Twenty years ago I saw this article in "Politika" (The Politics), the leading Serbian newspaper:
Charles Bukowski has died
San Pedro, March 10 (Associated Press)
France (?) Smith, a mother of his daughter, announced that Charles Bukowski, an American poet and novelist, died of leukemia at 73.
Born as Henry Chinaski (sic!), Bukowski descended from Russian immigrants (!). It's worth noting his novels, translated also in our language:
"The Prodigal Son" (Ham on Rye), Notes of a Dirty Old Man (!), Tales of Ordinary Madness (!), Women, Post Office and Factotum.
about the poems... John Bennett says:
"they electrified me, they set me dancing about my garret room so that my four-year-old son broke into laughter and began dancing with me, they clarified and verified what remained of my childhood perceptions that I was desperately and intuitively trying to hang on to (the good, the pure, the accurate and preconception-free small child perceptions that get pounded out of existence in most of us at an early age)."
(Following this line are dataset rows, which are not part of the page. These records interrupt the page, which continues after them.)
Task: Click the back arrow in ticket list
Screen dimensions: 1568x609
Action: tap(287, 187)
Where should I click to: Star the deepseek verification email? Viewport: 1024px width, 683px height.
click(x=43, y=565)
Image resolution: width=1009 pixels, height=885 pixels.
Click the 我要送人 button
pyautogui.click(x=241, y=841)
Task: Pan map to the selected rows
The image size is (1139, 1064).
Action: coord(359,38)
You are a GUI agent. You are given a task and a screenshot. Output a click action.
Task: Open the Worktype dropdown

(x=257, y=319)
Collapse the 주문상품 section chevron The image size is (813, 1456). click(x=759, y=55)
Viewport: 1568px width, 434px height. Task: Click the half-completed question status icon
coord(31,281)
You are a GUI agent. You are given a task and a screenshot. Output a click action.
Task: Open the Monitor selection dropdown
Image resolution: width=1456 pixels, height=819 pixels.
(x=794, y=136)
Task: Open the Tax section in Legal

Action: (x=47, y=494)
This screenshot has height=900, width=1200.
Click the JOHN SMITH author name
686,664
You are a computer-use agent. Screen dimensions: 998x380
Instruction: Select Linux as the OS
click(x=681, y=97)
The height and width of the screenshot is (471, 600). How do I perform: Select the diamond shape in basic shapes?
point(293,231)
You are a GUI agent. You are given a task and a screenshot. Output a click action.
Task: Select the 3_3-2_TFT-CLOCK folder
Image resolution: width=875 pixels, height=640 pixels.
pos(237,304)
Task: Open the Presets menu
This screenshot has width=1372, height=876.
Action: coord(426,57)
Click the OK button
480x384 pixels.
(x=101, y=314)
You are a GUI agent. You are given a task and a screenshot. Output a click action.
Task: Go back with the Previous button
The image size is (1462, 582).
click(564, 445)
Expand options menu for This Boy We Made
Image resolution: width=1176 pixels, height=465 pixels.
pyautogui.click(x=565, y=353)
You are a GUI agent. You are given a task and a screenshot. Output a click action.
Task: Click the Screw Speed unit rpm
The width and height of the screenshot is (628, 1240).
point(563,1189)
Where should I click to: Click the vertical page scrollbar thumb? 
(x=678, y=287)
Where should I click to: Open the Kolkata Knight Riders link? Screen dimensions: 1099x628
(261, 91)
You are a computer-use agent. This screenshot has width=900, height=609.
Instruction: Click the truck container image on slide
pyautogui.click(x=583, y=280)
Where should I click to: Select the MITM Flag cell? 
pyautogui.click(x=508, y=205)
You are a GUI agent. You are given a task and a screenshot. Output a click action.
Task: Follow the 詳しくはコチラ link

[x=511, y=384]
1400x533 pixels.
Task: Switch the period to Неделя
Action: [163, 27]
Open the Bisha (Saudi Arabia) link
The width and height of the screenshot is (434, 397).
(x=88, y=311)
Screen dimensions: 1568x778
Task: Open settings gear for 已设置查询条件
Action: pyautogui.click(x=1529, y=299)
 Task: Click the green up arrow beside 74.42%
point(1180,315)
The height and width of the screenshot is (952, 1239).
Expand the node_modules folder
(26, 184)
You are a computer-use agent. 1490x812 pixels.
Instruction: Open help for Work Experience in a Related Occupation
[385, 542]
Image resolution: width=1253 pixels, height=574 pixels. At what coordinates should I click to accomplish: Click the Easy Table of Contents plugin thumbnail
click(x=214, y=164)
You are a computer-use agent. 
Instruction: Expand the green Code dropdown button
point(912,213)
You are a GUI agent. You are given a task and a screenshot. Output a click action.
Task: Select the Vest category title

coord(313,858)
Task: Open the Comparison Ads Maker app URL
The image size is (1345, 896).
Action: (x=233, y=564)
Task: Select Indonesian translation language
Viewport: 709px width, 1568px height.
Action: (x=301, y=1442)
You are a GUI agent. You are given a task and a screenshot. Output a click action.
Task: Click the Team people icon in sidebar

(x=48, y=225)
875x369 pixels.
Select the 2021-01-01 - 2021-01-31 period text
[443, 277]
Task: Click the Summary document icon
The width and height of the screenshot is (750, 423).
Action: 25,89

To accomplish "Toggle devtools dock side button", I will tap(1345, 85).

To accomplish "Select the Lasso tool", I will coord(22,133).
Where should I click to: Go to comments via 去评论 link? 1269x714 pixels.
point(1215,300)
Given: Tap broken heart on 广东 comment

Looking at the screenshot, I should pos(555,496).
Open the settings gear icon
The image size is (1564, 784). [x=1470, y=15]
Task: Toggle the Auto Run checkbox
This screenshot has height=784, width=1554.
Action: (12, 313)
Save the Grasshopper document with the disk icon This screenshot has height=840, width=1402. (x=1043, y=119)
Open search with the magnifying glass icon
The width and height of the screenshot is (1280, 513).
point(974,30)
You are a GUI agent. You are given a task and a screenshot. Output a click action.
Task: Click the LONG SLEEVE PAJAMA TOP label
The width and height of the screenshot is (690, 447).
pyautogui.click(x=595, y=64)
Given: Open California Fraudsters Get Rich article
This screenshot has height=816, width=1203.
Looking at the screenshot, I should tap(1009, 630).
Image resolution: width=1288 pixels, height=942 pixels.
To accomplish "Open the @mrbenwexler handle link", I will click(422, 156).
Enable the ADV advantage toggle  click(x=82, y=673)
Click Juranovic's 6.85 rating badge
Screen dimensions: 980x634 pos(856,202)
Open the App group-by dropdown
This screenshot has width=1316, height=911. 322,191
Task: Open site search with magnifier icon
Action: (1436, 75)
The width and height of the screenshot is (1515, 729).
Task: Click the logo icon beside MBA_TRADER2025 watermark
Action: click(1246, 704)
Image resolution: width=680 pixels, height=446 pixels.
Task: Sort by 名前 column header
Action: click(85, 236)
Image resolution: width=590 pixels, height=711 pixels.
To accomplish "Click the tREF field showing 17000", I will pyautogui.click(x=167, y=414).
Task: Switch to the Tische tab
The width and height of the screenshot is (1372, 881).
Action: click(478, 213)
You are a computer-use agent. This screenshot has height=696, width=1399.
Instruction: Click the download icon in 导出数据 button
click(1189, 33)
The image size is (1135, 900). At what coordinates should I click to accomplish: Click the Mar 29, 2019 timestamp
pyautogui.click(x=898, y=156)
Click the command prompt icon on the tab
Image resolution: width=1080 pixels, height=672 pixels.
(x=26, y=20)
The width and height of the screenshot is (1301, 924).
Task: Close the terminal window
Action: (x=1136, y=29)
reading this was so good that now I am running out of this room to paint like a fool.
My best friend at the time called me and told me over the phone. I was surprised at how serious he was as if he wanted to take it easy on me. It was night time. I was stunned and I didn't know how to react. We talked about Buk for a while and then hung up. It wasn't until later that it started to creep up on me and then I started to realize what a total tragedy it was. That weekend I got good and drunk while re-reading the few books I had. It was then that I went on a multi year reading binge on Buk and developed a deep love for him.
I was in my first Buk reading/collecting phase and wasn't shocked because I knew he had been ill, but was really saddened. I went to see Red a couple days later and shot the shit for awhile. I was 28, and Bukowski is someone I actually still think about daily, 23 years later. I think I bought a couple of L.A. Times for his obit.